======== Dados de entrada

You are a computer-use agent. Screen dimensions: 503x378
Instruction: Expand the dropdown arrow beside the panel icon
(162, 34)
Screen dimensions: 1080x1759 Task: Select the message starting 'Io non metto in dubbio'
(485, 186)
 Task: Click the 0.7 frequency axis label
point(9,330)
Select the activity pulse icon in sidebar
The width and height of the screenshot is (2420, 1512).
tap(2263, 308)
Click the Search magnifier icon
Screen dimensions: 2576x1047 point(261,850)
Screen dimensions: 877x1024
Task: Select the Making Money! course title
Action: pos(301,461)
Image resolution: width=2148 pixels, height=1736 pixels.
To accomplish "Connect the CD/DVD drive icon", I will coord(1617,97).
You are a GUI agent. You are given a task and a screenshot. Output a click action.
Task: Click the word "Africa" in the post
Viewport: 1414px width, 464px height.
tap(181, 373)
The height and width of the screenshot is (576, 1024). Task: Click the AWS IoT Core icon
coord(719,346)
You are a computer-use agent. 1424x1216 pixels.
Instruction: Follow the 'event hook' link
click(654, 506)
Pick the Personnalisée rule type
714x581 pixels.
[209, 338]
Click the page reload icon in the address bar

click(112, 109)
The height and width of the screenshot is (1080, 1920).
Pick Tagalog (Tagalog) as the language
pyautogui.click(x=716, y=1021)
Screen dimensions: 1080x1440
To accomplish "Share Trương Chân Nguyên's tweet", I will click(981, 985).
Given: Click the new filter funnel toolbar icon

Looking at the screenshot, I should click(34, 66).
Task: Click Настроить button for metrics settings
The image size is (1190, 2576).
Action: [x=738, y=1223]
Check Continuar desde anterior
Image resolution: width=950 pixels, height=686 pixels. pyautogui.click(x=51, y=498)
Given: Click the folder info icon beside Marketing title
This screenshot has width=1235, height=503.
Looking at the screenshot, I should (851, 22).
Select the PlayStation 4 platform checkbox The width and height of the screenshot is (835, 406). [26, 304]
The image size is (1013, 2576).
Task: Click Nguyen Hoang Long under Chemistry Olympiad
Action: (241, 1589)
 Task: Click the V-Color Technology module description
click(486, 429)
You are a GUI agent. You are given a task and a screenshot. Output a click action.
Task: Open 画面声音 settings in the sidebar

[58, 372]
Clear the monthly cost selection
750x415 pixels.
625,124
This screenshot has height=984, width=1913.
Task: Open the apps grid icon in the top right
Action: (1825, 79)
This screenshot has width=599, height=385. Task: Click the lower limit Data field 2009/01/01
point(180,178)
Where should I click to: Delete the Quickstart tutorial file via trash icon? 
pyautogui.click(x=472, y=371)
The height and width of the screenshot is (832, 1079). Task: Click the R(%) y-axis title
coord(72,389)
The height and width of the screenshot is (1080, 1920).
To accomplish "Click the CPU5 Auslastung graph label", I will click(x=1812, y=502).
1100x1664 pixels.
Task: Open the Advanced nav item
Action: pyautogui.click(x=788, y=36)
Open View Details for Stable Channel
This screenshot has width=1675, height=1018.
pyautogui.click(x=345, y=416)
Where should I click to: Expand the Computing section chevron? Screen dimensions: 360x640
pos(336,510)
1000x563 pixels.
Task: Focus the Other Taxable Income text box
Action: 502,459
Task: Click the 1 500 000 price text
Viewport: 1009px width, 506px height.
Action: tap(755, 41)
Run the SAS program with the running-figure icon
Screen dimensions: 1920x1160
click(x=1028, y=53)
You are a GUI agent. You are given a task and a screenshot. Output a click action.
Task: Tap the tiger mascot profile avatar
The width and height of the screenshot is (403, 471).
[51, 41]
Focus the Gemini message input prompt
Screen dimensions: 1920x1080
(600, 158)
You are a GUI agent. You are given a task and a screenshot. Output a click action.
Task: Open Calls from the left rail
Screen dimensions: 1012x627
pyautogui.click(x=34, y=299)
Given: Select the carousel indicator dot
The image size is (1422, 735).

================

- **Detalhes da tarefa**
Transcreva sem nenhuma alteração as linhas dos registros, começando no início deles e terminando na linha que contém "Action: [x=738, y=1223]", com as duas pontas incluídas.

- **Solução do problema**
You are a computer-use agent. Screen dimensions: 503x378
Instruction: Expand the dropdown arrow beside the panel icon
(162, 34)
Screen dimensions: 1080x1759 Task: Select the message starting 'Io non metto in dubbio'
(485, 186)
 Task: Click the 0.7 frequency axis label
point(9,330)
Select the activity pulse icon in sidebar
The width and height of the screenshot is (2420, 1512).
tap(2263, 308)
Click the Search magnifier icon
Screen dimensions: 2576x1047 point(261,850)
Screen dimensions: 877x1024
Task: Select the Making Money! course title
Action: pos(301,461)
Image resolution: width=2148 pixels, height=1736 pixels.
To accomplish "Connect the CD/DVD drive icon", I will coord(1617,97).
You are a GUI agent. You are given a task and a screenshot. Output a click action.
Task: Click the word "Africa" in the post
Viewport: 1414px width, 464px height.
tap(181, 373)
The height and width of the screenshot is (576, 1024). Task: Click the AWS IoT Core icon
coord(719,346)
You are a computer-use agent. 1424x1216 pixels.
Instruction: Follow the 'event hook' link
click(654, 506)
Pick the Personnalisée rule type
714x581 pixels.
[209, 338]
Click the page reload icon in the address bar

click(112, 109)
The height and width of the screenshot is (1080, 1920).
Pick Tagalog (Tagalog) as the language
pyautogui.click(x=716, y=1021)
Screen dimensions: 1080x1440
To accomplish "Share Trương Chân Nguyên's tweet", I will click(981, 985).
Given: Click the new filter funnel toolbar icon

Looking at the screenshot, I should click(34, 66).
Task: Click Настроить button for metrics settings
The image size is (1190, 2576).
Action: [x=738, y=1223]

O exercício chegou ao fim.